July 27, 2017

Circulation Theory, Part 5

Here was our profit table from yesterday.

My homework assignment was this ... what is the right strategy for this in-home date?

It should be difficult to answer this question, for obvious reasons.

What is the best strategy for Segment 1?  160 pages.

What is the best strategy for Segment 2?  128 pages.

What is the best strategy for Segment 3?  128 pages.

What is the best strategy for Segment 4?  96 pages.

What is the best strategy for Segments 5-10?  32 pages.

What is the best strategy for this company?

If you talk to somebody from Xerox, they'll tell you to create every version of the catalog, paginated based on customer merchandise preferences ... creating thousands of different versions. And they would be right.

But you're not going to do that, because you want to accurately forecast demand at an item-level so that your inventory buys are appropriate (even though you can forecast accurately online where you have no control over what the customer looks at).

And you are unlikely to create multiple versions of a catalog, even though the data is telling you that's exactly what you must do - because that creates added complexity and you don't have the staff to handle added complexity.

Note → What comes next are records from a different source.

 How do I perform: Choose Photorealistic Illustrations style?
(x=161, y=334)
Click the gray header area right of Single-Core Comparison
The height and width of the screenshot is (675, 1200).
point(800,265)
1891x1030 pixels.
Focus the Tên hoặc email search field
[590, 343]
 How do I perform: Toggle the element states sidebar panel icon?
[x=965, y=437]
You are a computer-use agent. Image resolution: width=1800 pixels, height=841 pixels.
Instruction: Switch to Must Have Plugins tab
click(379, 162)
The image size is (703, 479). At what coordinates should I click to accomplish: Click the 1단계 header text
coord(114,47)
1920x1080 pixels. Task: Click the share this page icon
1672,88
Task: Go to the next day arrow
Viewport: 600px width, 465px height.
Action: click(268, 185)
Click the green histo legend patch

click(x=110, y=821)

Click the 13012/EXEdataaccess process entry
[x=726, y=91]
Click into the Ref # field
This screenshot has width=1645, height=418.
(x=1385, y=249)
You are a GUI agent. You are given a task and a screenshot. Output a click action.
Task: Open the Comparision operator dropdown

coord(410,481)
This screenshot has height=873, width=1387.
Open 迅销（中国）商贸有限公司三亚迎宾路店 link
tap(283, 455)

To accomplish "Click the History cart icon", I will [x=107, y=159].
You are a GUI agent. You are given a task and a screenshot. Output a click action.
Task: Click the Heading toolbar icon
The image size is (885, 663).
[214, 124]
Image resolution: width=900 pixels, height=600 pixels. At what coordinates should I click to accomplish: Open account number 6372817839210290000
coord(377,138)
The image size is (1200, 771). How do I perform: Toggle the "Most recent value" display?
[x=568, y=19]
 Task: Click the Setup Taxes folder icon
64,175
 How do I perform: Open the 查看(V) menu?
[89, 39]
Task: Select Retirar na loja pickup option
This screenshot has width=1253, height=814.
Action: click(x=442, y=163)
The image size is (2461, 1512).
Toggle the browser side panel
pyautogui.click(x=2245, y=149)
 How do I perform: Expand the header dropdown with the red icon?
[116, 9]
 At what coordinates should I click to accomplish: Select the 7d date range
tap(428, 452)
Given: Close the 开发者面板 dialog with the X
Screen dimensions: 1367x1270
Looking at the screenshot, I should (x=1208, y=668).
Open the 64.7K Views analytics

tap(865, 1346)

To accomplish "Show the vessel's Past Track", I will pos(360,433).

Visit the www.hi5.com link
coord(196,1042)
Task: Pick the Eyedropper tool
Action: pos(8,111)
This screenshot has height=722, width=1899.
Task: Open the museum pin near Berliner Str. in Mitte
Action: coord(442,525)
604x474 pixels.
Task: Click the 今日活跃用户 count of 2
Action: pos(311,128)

Your paper rep and your printer are going to tell you to go with a large page count because of various vendor discounts/incentives.

Your co-op rep, however, should be strenuously screaming at you to go with a small page count because you will mail many more prospects and the co-op will make a ton of money in the process.

Yes - your paper/printer partners and your co-op partners are at complete odds ... when one partner wins, the other partner potentially loses. This is a secret I'm not even certain the co-ops understand ... but if they were smart, they'd be running circulation grids for you and they'd be screaming at you to go with low page counts.

As an industry, catalogers tend to align with their paper partners - the USPS and various Printers tell you that you are "saving" money by going with larger page counts.

But the table above clearly indicates that by "saving" money you reduce circulation.

What happens when you reduce circulation?
  • You reactivate fewer customers.
  • You acquire fewer customers.
What is the most important aspect of marketing a catalog brand?
  • Reactivating customers and Acquiring customers.
So now we have a bunch of conflicting factors at play.
  • Your paper partners give incentives to have large page counts, but are fine with small page counts mailed to many people.
  • The USPS gives incentives to have large page counts.
  • Your co-op and list partners profit when you have small page counts.
  • Xerox wants you to have 80,000 versions of a catalog.
  • Your staff can only handle one or at most two versions of a catalog.
  • Your best customers want many pages.
  • Your marginal customers and prospects are unprofitable at large page counts.
  • Your CFO is yelling at you to increase demand and increase profit, which is impossible with only one version of a catalog.
What do you do?

As an industry, we're being pushed toward lower page counts - this is unavoidable. We're competing against digital strategies executed in real-time - you cannot compete by tossing large page counts out there that require six months of planning. Those days are over. Your online customers cannot support large page counts (as their organic percentage is high, thereby pushing them into Segments 7-10 in our example above). And as the table shows us, large page counts ruin prospecting efforts ... the most important part of being a cataloger (prospecting) is sub-optimized by a lust for large page counts.

So we have no choice but to move to smaller page counts.

But what about the meaty levels of profit generated at large page counts by best customers?

Here's how you work around this issue. You alternate strategies.
  • In-Home #1 = Large Page Counts, mailed only to best customers. This catalog has your full assortment of new merchandise. Your best customers pay for sub-optimal new items. By sending this only to your best customers, you avoid all of the losses that happen with marginal customers who don't spend enough on marginal merchandise to generate profit.
  • In-Home #2 = Small Page Counts, mailed as deep as you can humanly mail the small catalog. The catalog is absolutely stuffed with only winning items - with callouts to look at new/marginal items online. This is where you do all of your prospecting and reactivation work.
If you do this, you get a lot of benefit with minimal compromise.
  • Your paper partners are happy because you mail a large page count book shallow and a small page count book deep.
  • Your co-op and list partners are happy because you spend a ton with them on alternating prospect-heavy mailings.
  • Your CFO is happy because you generate a ton of profit from your best customers on large page counts and you increase prospecting efforts which generate a ton of profit for you next year.
  • Your staff is happy because they don't have to come up with inventory plans for 80,000 personalized versions of a catalog.
  • You are happy because you ran the simulations and you know what the right thing to do is.
This doesn't have to be difficult. Alternate your strategies. Large mailings sent only to best customers chocked full of new merchandise ... and then very small mailings sent deep into your file (and to prospects) stuffed with winning products and winning creative (to push productivity as high as possible to push circulation as deep as possible).